Due pubblici che vogliono vedere cose opposte
La differenza più concreta che descrive riguarda il materiale promozionale. Il pubblico cinese vuole vedere il gioco: sequenze lunghe, poco mistero, niente trailer di sole immagini suggestive. Doust racconta di essersi spaventato notando alla fiera dei giocatori cinesi che filmavano The Defiant con il telefono, salvo poi capire che quei video finiscono su Bilibili e lì funzionano da soli. Il pubblico occidentale, dice, ha una soglia di attenzione molto più bassa: novanta secondi di trailer al massimo, niente rivelazioni sulla trama, molto lasciato intendere.
Per un editore che lavora su entrambi i mercati questo significa che una campagna globale non può essere la stessa cosa tradotta, ma nemmeno due campagne separate che si contraddicono a vicenda.
Il buco della fascia media
La parte economica è quella che riguarda anche chi compra. In Cina, spiega Doust, un gioco costa in genere intorno ai sessanta dollari, una cifra che negli Stati Uniti sta diventando l’eccezione. Il suo ragionamento è che con una crisi del costo della vita in corso poche persone abbiano duecento ore da dedicare a un servizio in abbonamento o ottanta dollari da spendere, e che quindi un’esperienza da una quindicina di ore a sessanta dollari — quella che si finisce in un fine settimana — sia il prodotto che manca.

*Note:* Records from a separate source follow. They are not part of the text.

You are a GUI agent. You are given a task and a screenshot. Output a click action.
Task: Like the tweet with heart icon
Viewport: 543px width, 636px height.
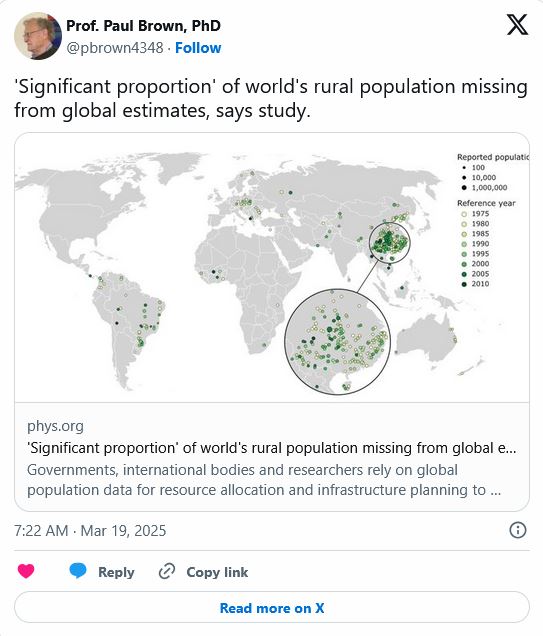coord(26,571)
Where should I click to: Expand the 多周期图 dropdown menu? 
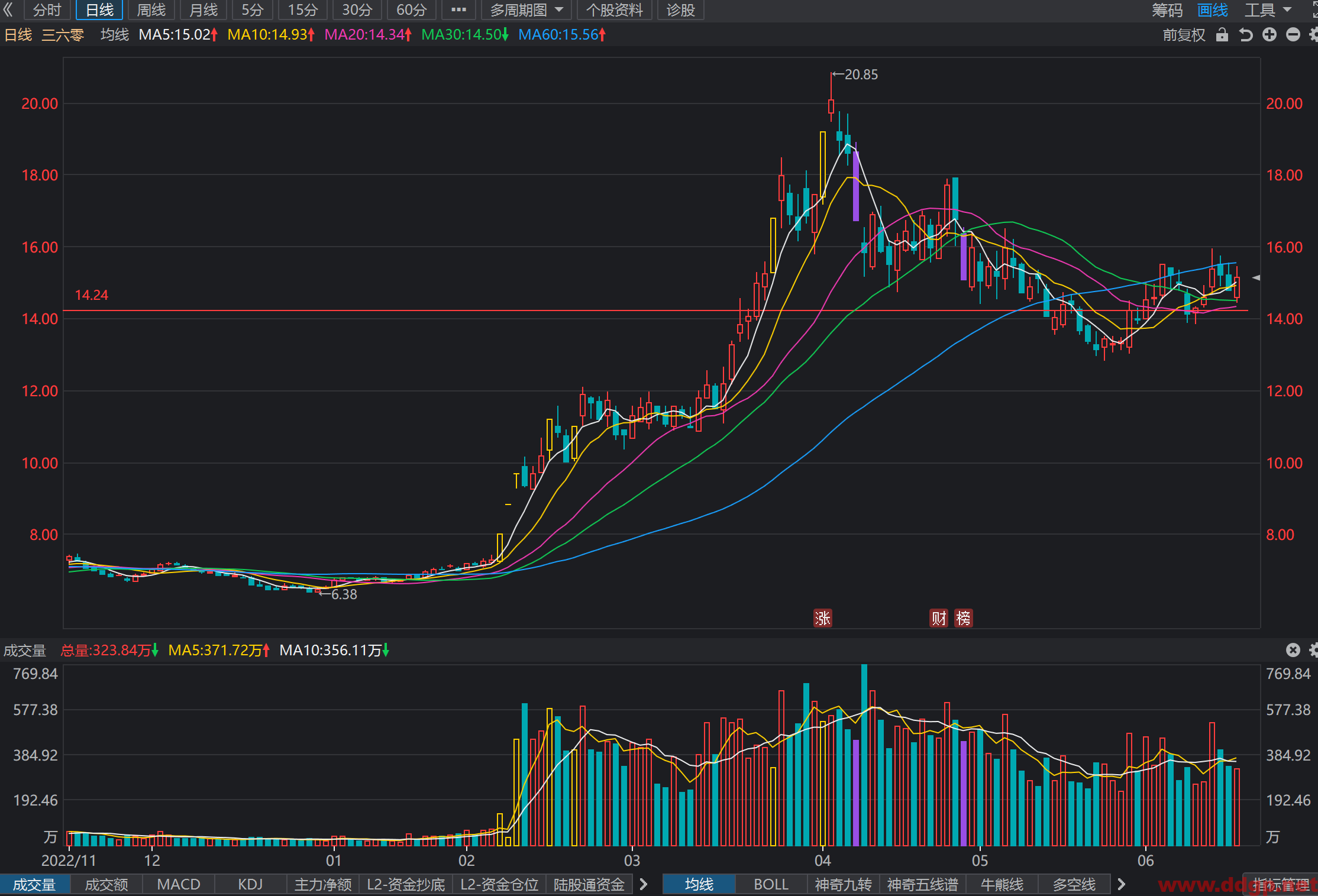coord(526,10)
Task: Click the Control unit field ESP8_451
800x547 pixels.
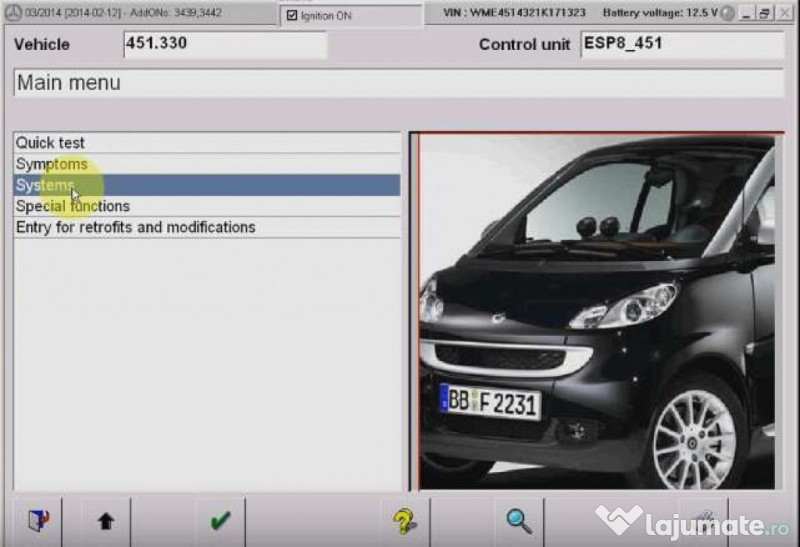Action: pos(680,44)
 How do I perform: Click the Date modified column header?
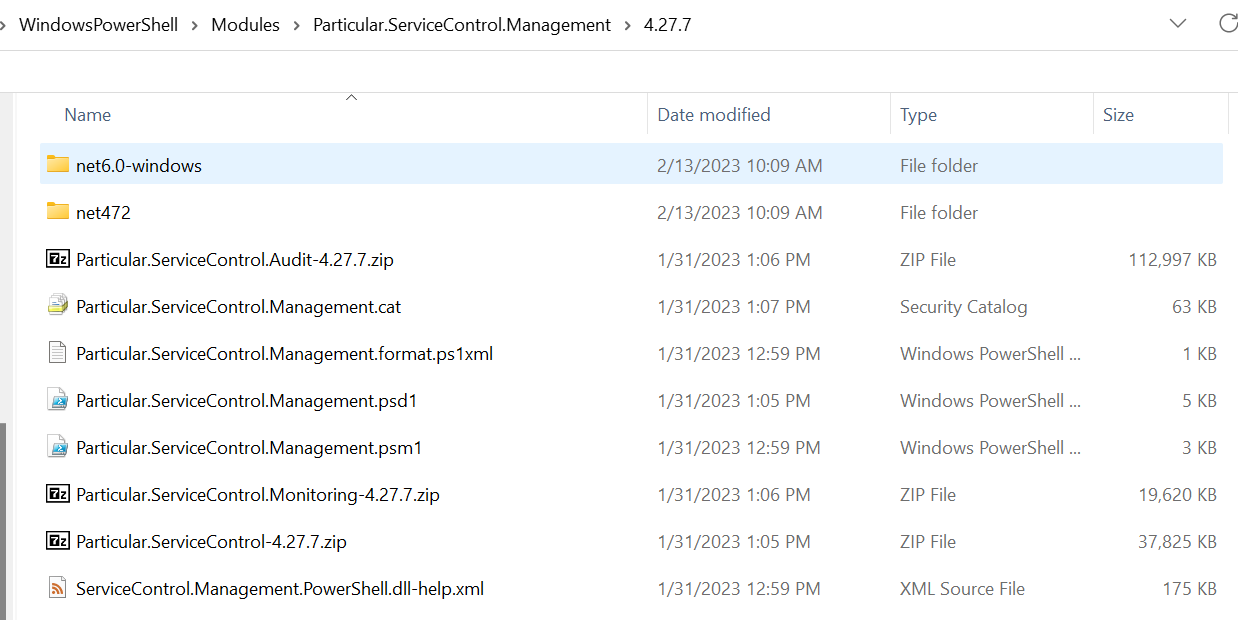(x=713, y=114)
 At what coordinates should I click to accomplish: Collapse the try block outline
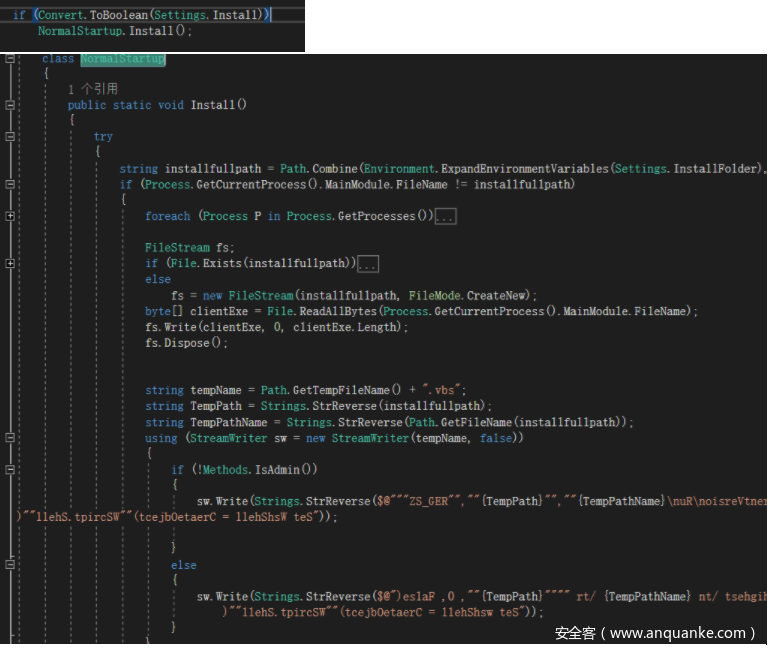[10, 136]
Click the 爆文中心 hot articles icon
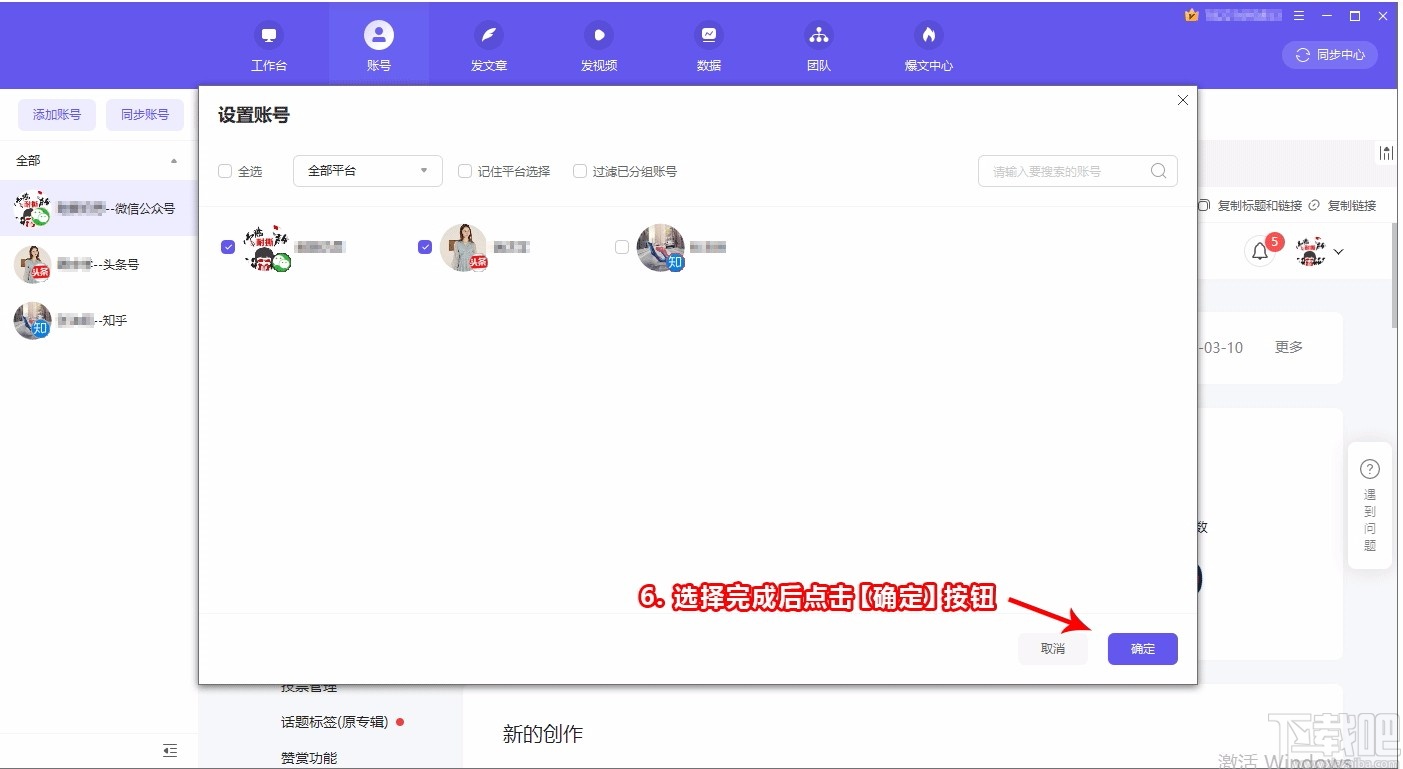The height and width of the screenshot is (769, 1403). (928, 44)
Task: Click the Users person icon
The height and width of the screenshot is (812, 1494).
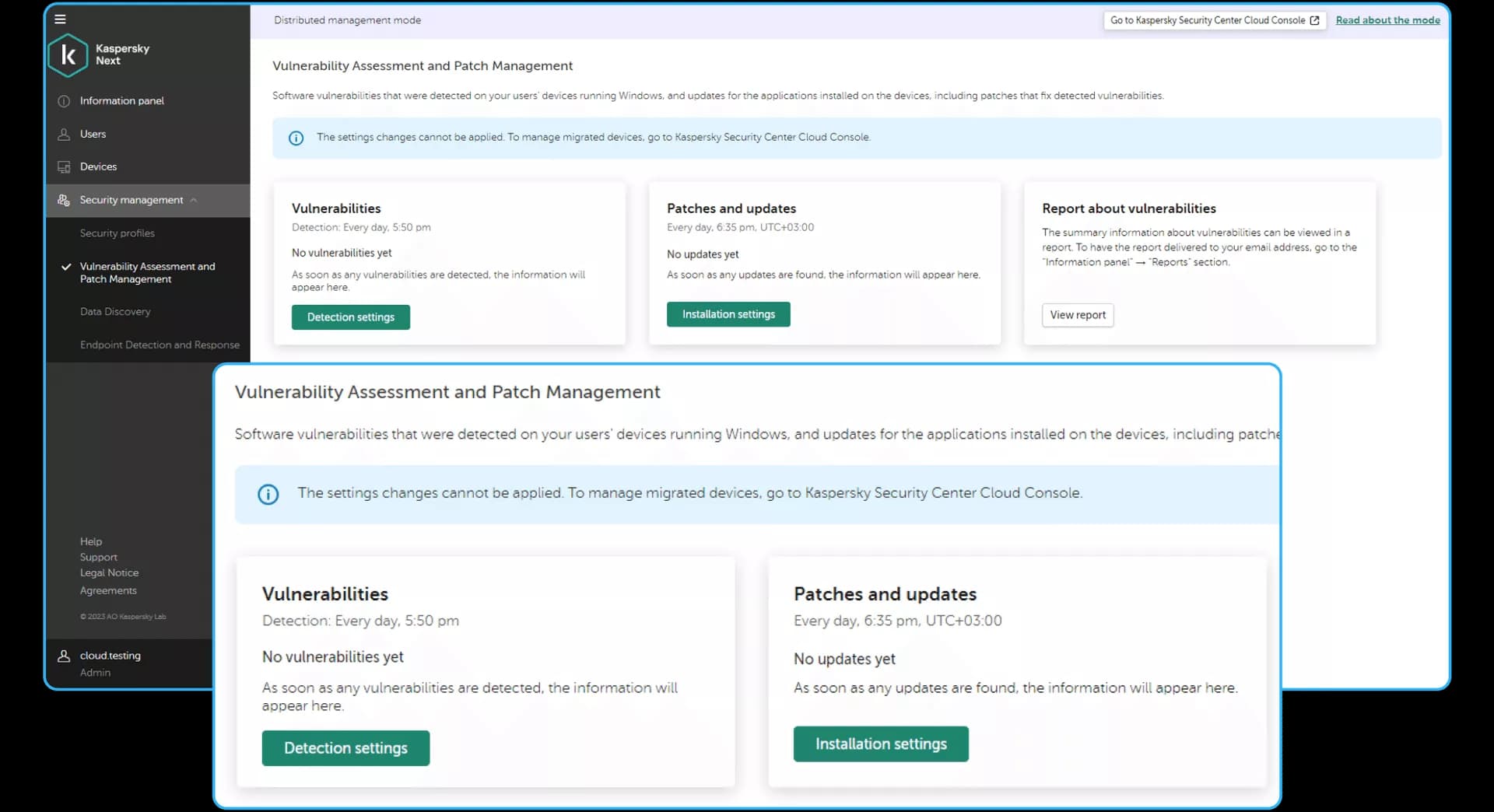Action: tap(64, 135)
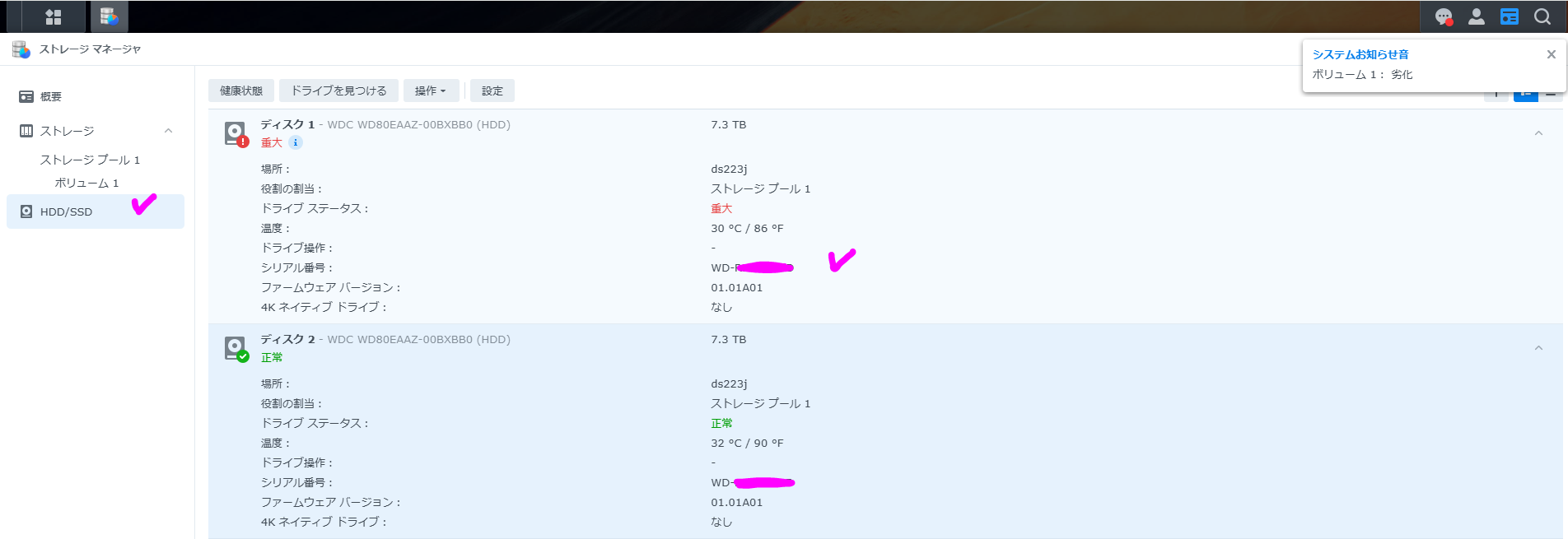Open ストレージ プール 1 tree item
The image size is (1568, 539).
click(90, 160)
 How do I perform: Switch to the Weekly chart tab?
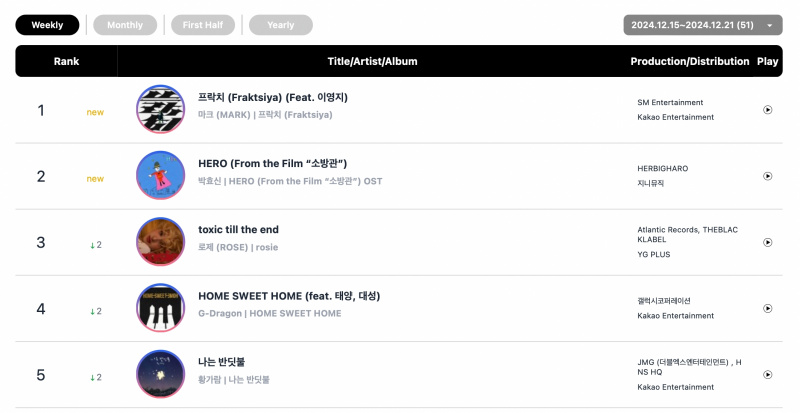pyautogui.click(x=47, y=25)
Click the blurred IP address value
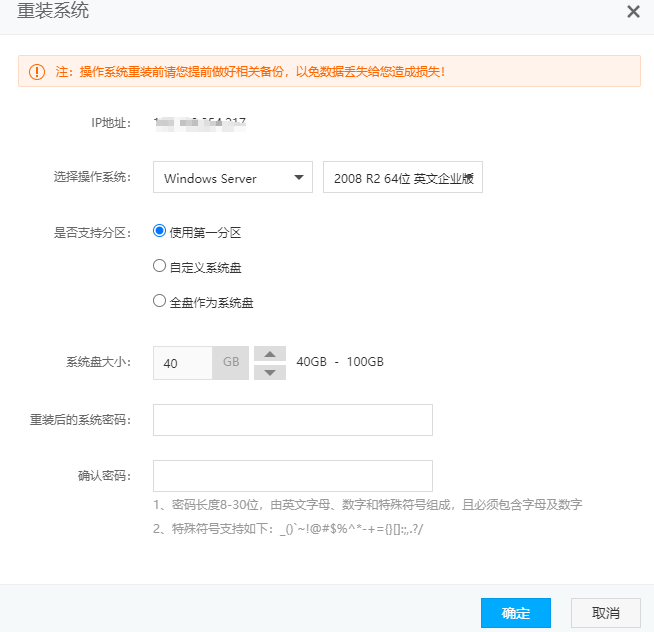Viewport: 654px width, 632px height. (200, 124)
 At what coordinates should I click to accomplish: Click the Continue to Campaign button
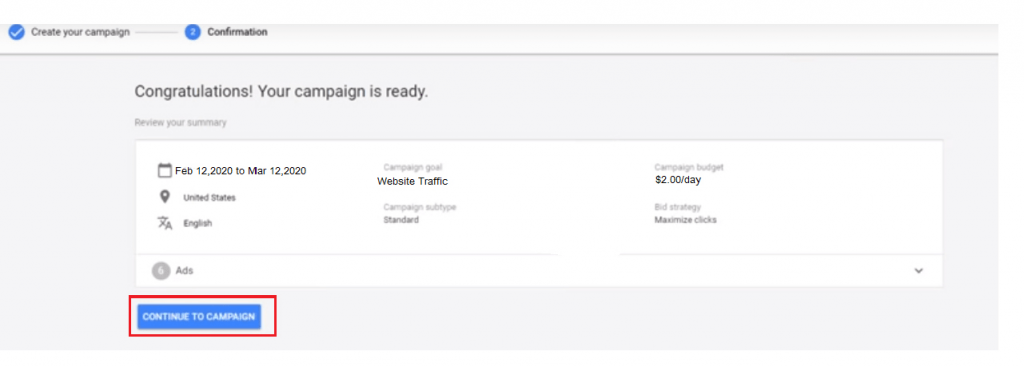point(199,317)
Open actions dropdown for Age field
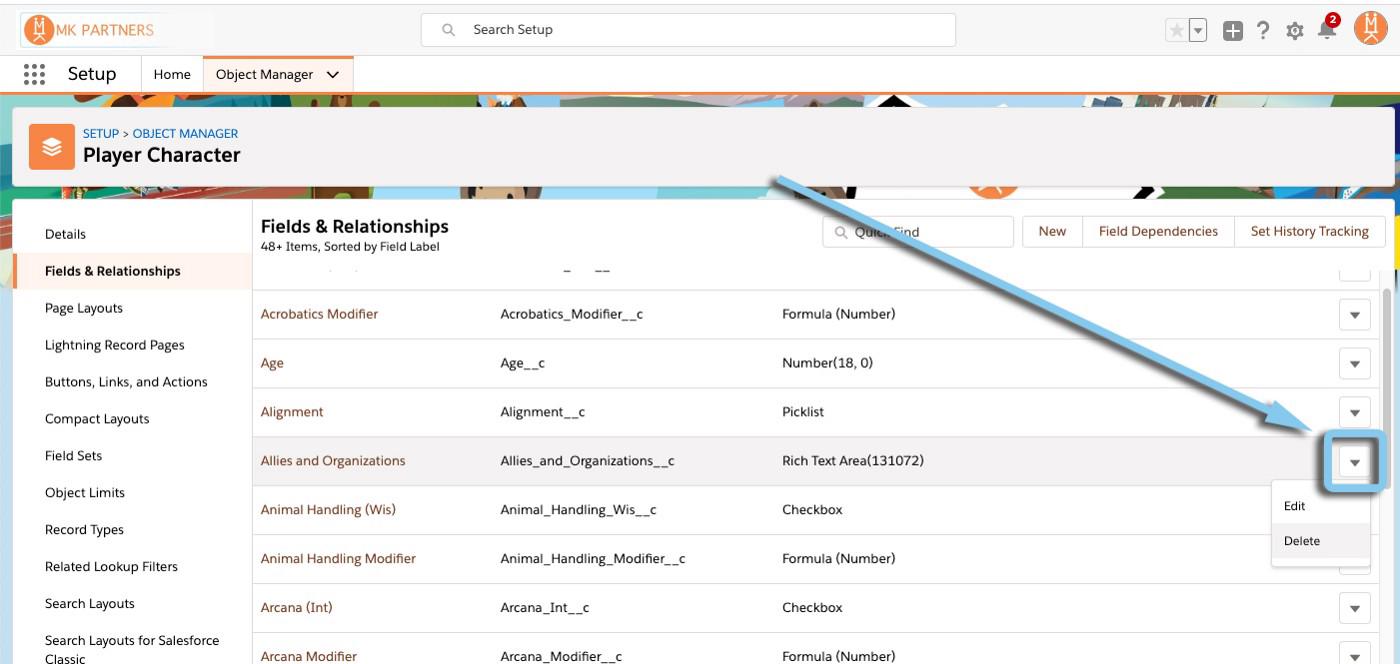This screenshot has height=664, width=1400. click(x=1354, y=363)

È la fascia media, quella che l’industria ha svuotato correndo dietro ai seguiti dei marchi già affermati. Doust cita Clair Obscur: Expedition 33 come prova che la domanda esiste: una squadra piccola con una produzione di scala molto più grande di quanto il numero di persone lasci pensare. Il gioco di Sandfall, del resto, è diventato il più premiato della storia, il che rende difficile sostenere che il pubblico non ci fosse.
L’obiettivo dichiarato è spostare il bilancio dei ricavi dall’attuale 80% Cina e 20% estero a un 50 e 50. Doust riconosce che la strada l’ha aperta Black Myth: Wukong, e che il compito adesso è capire se il varco regge anche per chi non ha quei numeri alle spalle.
Il ragionamento è solido e ha un punto debole che vale la pena segnalare. Se la tesi è che il pubblico occidentale vuole poco gameplay e molto mistero, e quello cinese l’opposto, allora la fascia media che dovrebbe salvare tutti va venduta due volte in due modi diversi, con due budget di marketing. Che è esattamente il costo che aveva svuotato quella fascia.